WHAT IS REQUIRED ▸
Looking at the listing below, retype exactly the lines starting at the one containing "The width and" and ending at the one containing "The height and", both included, and nothing else.

ENTRIES SHOWN ▸
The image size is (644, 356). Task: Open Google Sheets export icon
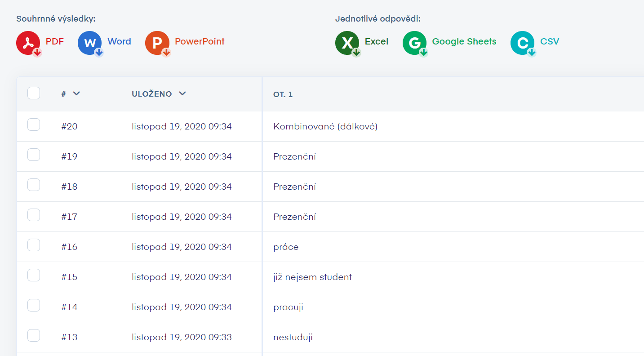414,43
---
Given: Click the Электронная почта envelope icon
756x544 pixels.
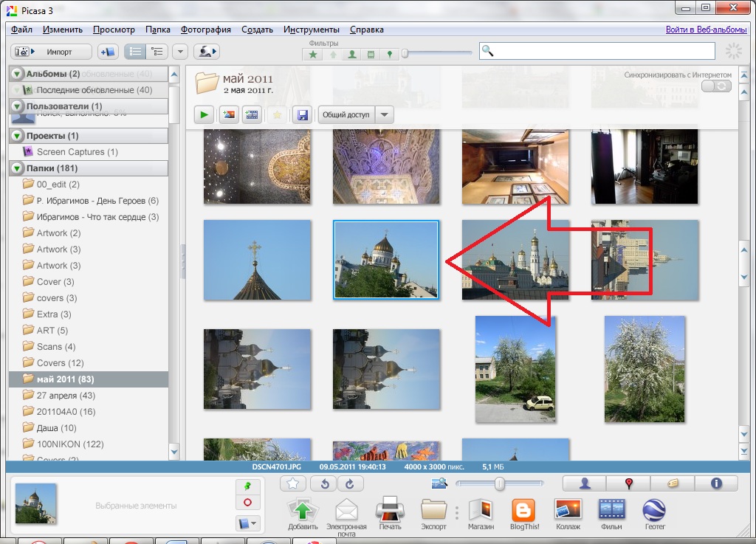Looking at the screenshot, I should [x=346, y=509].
--
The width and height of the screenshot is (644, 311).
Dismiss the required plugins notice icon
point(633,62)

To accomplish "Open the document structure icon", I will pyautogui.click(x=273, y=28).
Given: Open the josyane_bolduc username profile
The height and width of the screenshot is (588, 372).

WRITTEN ANSWER ▸
The width and height of the screenshot is (644, 311).
Dismiss the required plugins notice icon
point(633,62)

To accomplish "Open the document structure icon", I will pyautogui.click(x=273, y=28).
Given: Open the josyane_bolduc username profile
The height and width of the screenshot is (588, 372).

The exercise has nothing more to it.